* Task requirements: Each line from the one containing "[button] (276, 22)" to the end of the listing below should be output exactly; no other line is wanted.
=== Records for the exercise ===
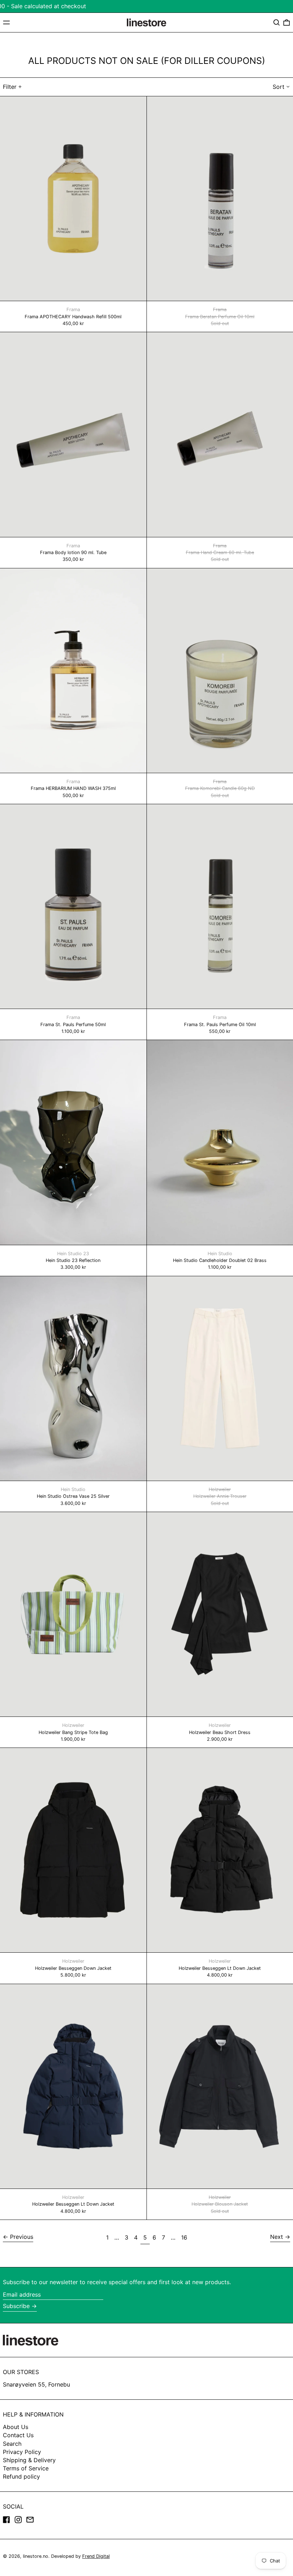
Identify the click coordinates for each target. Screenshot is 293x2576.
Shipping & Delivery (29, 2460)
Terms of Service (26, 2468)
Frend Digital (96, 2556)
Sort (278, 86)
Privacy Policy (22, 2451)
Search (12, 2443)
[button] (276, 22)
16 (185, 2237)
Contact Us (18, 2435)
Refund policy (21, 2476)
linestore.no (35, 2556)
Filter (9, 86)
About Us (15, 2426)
===
* Answer for this exercise:
[button] (276, 22)
16 (185, 2237)
Contact Us (18, 2435)
Refund policy (21, 2476)
linestore.no (35, 2556)
Filter (9, 86)
About Us (15, 2426)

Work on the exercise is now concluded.